Over the past week I've spent quite a few hours working through our rather messy file extraction code. There's quite a few problems with file extraction in general, and finding the correct combinations of features and limitations has been quite hard. As an example, here's a list of some of the challenges with extracting mod files:

* Extracting a file requires both reading and writing data, this can be problematic for HDDs that prefer to read data in fairly large chunks in order to reduce drive seek times

* Sometimes we need files inside of files. A WJ list may call for a file to be copied to disk that comes from a .BSA inside a .7z. So there could be a 2GB mod of which we only need about 100MB worth of data

* Several archive types (like 7z) are what's known as "SOLID" archives. That is to say that even the table of contents in the file is compressed. This means we can't just jump into a file and find the one bit of data we need, we have to read the entire archive to that point to get the file.

* Due to how slow SOLID extraction is, we need some sort of batching extraction. We only want to read each archive once, so we have to batch up all the files we need from that archive and extract them all at once

* Files inside archives inside archives are a pain, it would be nice to not have to write a archive to disk just to read it and then delete it right afterwards.

* The 7z format is highly undocumented, and there's really only one utility that does it well, 7z.exe, and controlling that from C# is problematic, it either has to be done via a badly documented COM library or via command line switches that offer little control over how the data is processed.

If all this sounds complex, it is, but let explain how extraction used to work:

1) We'd write a file to disk that contains the names of the files we want to extract
2) We'd call 7z.exe and hand it the archive and the file names, telling it to extract to a temp folder
3) We'd copy the files from the temp folders to their install locations.
4) We'd duplicate any files that needed to be duplicated
5) If the file we need is in a nested archive, goto #1
5) We'd patch any files on disk that require it.

If you count it up, we're reading and writing the contents of the data 3-4 times during this whole process. So the solution (as it is with any programming problem) to add another layer of abstraction. In the new code, we have a FileExtractor class that takes two callbacks and an archive name. Using this interface the extractor can ask WJ if it should extract a file, and if it is extracted, WJ has full control on where to put it. We're interfacing with 7z.dll (via the COM interface), and using several tweaks to keep this all working well:

1) We tell the Extractor to extract a file
2) The Extractor asks if we want a given file (if not, the file is skipped over and not extracted)
3) The Extractor decompresses the file:
3.1) If the file is > 500MB it is written to a temp file to reduce memory usage
3.2) if the file is < 500MB it is held in memory and handed to WJ

5) If the file is a archive in an archive, the file is kept in memory (or in a temp file) and we goto #1
6) WJ writes the data to the install locations, patching it in the process (if required)

7) The temp file is deleted and we move on

All in all this new approach greatly reduces HDD thrashing, allows fine-grained control over memory usage (the 500MB limit can be changed quite easily).

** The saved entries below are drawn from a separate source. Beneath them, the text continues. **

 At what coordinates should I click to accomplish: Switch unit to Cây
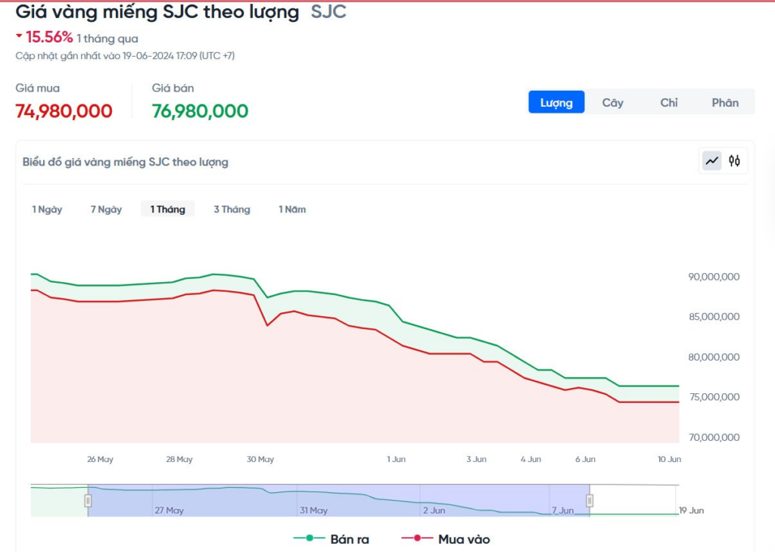(x=612, y=103)
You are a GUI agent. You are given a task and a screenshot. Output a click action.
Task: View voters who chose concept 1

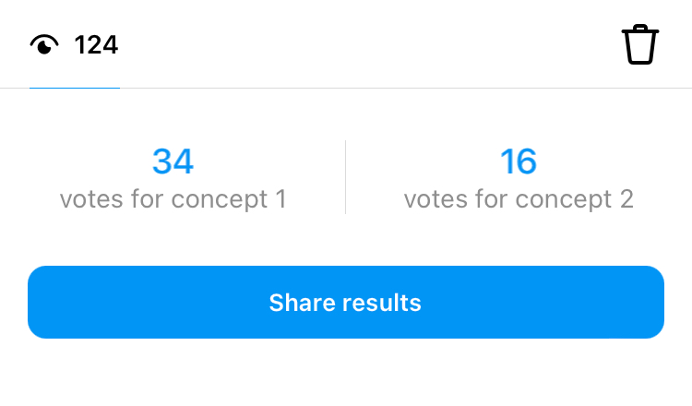tap(173, 179)
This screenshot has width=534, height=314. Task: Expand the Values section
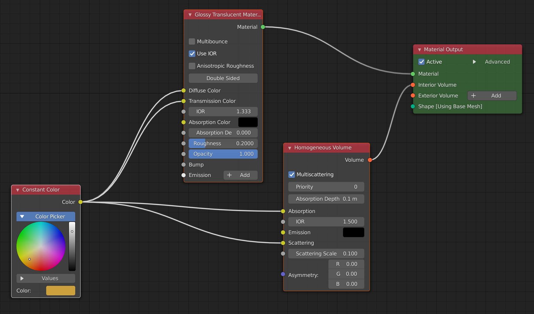22,278
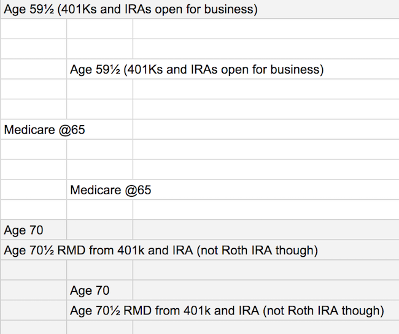Select the indented second-column Age 70 cell
The height and width of the screenshot is (334, 399).
[x=99, y=290]
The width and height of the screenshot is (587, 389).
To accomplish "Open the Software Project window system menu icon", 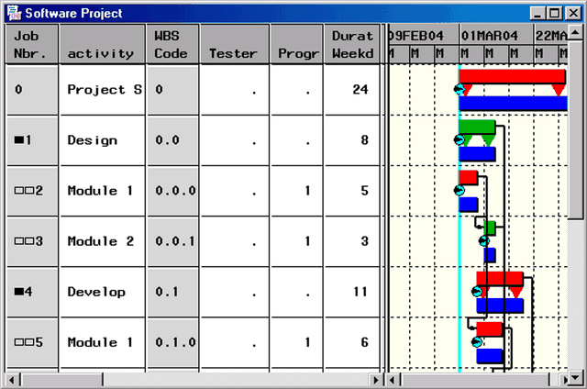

And allows for a streaming approach where we have very few archives open, and keep very little data in temp storage, because we reclaim storage the instant we are done extracting from a temporary file.

It'll most likely be another week before the release of 2.3.0.0 as there's several other bugs I want to work through, and tests I want to run, but I'm quite happy with these improvements, and look forward to seeing them in use.